> _Work instruction_
Determine which lines of the records include the word "computer", and copy them.

■ ■ ■ ■ ■ ■ ■

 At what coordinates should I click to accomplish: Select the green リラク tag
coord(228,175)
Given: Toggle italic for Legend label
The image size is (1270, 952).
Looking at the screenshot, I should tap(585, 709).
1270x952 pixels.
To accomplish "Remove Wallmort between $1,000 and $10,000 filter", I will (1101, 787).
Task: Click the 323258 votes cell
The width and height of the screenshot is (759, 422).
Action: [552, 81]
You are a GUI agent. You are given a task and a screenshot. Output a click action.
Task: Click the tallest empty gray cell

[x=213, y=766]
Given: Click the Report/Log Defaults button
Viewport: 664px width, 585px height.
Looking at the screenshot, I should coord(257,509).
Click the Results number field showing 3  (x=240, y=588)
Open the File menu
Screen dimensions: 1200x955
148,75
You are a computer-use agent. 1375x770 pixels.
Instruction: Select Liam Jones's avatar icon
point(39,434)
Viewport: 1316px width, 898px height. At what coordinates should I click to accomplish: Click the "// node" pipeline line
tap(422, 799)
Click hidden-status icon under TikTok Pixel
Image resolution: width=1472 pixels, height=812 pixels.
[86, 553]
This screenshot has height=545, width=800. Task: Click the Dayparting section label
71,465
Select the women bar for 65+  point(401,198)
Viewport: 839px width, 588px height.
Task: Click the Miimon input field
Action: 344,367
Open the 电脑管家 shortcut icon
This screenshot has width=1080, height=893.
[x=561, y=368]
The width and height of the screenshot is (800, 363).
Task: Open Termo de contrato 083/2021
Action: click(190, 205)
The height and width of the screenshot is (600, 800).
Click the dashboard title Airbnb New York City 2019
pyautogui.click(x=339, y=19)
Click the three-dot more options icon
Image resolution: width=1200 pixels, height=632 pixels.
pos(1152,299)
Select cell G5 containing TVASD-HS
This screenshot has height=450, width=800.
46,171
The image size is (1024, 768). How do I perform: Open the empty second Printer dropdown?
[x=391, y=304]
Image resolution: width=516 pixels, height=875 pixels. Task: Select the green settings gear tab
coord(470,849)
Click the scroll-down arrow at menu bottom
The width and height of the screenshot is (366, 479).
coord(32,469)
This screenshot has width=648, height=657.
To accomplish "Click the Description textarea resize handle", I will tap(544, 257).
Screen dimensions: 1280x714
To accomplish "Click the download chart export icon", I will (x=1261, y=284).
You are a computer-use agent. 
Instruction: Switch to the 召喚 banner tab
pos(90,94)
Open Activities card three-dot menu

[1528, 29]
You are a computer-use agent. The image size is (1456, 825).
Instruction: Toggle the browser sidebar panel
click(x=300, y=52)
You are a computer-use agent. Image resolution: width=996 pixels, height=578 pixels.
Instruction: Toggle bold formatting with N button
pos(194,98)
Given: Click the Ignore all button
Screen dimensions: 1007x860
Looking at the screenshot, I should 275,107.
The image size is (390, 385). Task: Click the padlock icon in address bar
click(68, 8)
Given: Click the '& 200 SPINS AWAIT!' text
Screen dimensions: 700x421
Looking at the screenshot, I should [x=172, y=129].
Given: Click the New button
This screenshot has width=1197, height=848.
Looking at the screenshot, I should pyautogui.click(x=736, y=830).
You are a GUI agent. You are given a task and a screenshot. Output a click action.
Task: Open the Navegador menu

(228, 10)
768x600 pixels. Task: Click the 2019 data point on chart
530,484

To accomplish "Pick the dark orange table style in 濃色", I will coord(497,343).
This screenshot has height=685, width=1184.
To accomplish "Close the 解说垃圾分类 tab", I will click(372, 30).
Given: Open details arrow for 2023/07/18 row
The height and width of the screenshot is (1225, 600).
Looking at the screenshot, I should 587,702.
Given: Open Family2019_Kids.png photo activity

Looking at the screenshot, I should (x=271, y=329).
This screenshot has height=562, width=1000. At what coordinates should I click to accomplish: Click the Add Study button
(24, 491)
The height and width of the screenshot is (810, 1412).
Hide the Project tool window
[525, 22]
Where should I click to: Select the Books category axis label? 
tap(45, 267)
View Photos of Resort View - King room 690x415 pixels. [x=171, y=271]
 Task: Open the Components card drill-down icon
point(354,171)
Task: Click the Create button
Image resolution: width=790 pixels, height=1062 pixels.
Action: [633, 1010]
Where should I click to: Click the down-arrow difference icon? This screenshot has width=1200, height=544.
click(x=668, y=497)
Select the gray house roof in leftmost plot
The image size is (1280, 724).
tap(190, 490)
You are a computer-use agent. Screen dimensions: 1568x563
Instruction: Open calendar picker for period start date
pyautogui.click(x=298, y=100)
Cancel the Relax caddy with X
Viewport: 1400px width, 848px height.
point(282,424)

■ ■ ■ ■ ■ ■ ■

> _Output of the exercise_
You are a computer-use agent. 1375x770 pixels.
You are a computer-use agent. 
You are a computer-use agent. The image size is (1456, 825).
You are a computer-use agent. Image resolution: width=996 pixels, height=578 pixels.
You are a computer-use agent. Screen dimensions: 1568x563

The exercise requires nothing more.